The characteristic raised scar that BCG immunization leaves is often used as proof of prior immunization. This scar must be distinguished from that of smallpox vaccination, which it may resemble.
When given for bladder cancer, the vaccine is not injected through the skin, but is instilled into the bladder through the urethra using a soft catheter.
BCG immunization generally causes some pain and scarring at the site of injection. The main adverse effects are keloids—large, raised scars. The insertion to the deltoid muscle is most frequently used because the local complication rate is smallest when that site is used. Nonetheless, the buttock is an alternative site of administration because it provides better cosmetic outcomes.

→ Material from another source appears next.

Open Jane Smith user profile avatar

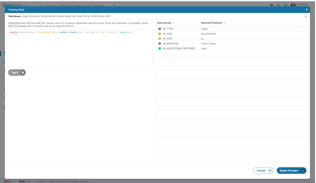tap(293, 5)
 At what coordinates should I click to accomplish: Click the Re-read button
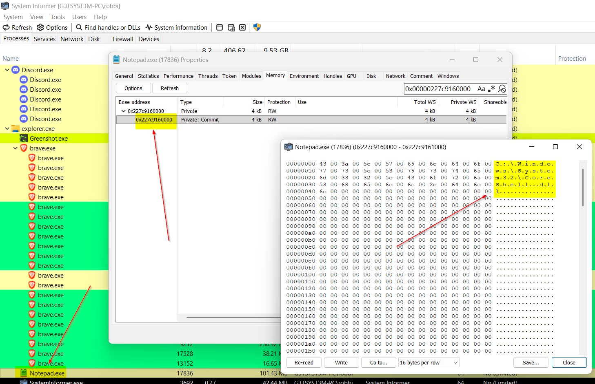(304, 362)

BCG vaccine should be given intradermally. If given subcutaneously, it may induce local infection and spread to the regional lymph nodes, causing either suppurative (production of pus) and non-suppurative lymphadenitis. Conservative management is usually adequate for non-suppurative lymphadenitis. If suppuration occurs, it may need needle aspiration. For non-resolving suppuration, surgical excision may be required. Evidence for the treatment of these complications is scarce.

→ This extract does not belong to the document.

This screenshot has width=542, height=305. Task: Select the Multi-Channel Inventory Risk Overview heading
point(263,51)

Uncommonly, breast and gluteal abscesses can occur due to haematogenous (carried by the blood) and lymphangiomatous spread. Regional bone infection (BCG osteomyelitis or osteitis) and disseminated BCG infection are rare complications of BCG vaccination, but potentially life-threatening. Systemic anti-tuberculous therapy may be helpful in severe complications.
If BCG is accidentally given to an immuno-compromised patient (e.g., an infant with SCID), it can cause disseminated or life-threatening infection. The documented incidence of this happening is less than one per million immunizations given. In 2007, The World Health Organization (WHO) stopped recommending BCG for infants with HIV, even if there is a high risk of exposure to TB, because of the risk of disseminated BCG infection (which is approximately 400 per 100,000 in that higher risk context).

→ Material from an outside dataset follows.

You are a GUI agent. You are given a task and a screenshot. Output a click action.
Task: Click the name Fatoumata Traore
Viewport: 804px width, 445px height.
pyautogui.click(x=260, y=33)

The age of the person and the frequency with which BCG is given has always varied from country to country. The World Health Organization (WHO) currently recommends childhood BCG for all countries with a high incidence of TB and/or high leprosy burden. This is a partial list of historic and current BCG practice around the globe. A complete atlas of past and present practice has been generated.
- Brazil: Brazil introduced universal BCG immunization in 1967–1968, and the practice continues until now. According to Brazilian law, BCG is given again to professionals of the health sector and to people close to patients with TB or leprosy.
- Canada: Indigenous Canadian communities currently receive the BCG vaccine, and in the province of Quebec the vaccine was offered to children until the mid-70s.
- Most countries in Central and South America have universal BCG immunizations.
- United States: The US has never used mass immunization of BCG due to the rarity of TB in the US, relying instead on the detection and treatment of latent tuberculosis.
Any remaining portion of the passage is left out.